Please show, in full, every line of the material below that contains the word "Select". Case counts.
◆ ◆ ◆ ◆ ◆
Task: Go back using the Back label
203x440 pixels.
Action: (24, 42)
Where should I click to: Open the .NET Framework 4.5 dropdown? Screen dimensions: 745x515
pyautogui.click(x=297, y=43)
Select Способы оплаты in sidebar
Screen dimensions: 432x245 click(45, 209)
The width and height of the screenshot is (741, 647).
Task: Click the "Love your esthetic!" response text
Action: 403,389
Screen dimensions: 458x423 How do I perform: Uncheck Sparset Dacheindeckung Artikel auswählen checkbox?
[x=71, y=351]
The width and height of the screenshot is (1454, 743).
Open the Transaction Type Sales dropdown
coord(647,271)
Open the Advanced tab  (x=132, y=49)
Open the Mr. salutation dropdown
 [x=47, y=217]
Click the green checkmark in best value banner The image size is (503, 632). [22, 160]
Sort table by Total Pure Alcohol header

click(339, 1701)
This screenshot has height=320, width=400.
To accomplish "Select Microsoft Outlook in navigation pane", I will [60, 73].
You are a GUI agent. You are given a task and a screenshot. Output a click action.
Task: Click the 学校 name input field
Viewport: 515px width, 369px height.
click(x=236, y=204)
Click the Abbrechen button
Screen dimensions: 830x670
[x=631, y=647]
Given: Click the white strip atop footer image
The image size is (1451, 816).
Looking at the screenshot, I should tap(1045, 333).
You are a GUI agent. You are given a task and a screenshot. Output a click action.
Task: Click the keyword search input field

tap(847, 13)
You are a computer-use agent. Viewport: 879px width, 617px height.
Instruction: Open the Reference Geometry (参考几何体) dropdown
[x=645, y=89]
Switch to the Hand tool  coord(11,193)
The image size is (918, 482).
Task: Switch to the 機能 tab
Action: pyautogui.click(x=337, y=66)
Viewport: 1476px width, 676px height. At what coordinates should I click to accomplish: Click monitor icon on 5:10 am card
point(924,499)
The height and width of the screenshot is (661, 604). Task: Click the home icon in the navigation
◆ ◆ ◆ ◆ ◆
**The result**
Select Способы оплаты in sidebar
To accomplish "Select Microsoft Outlook in navigation pane", I will [60, 73].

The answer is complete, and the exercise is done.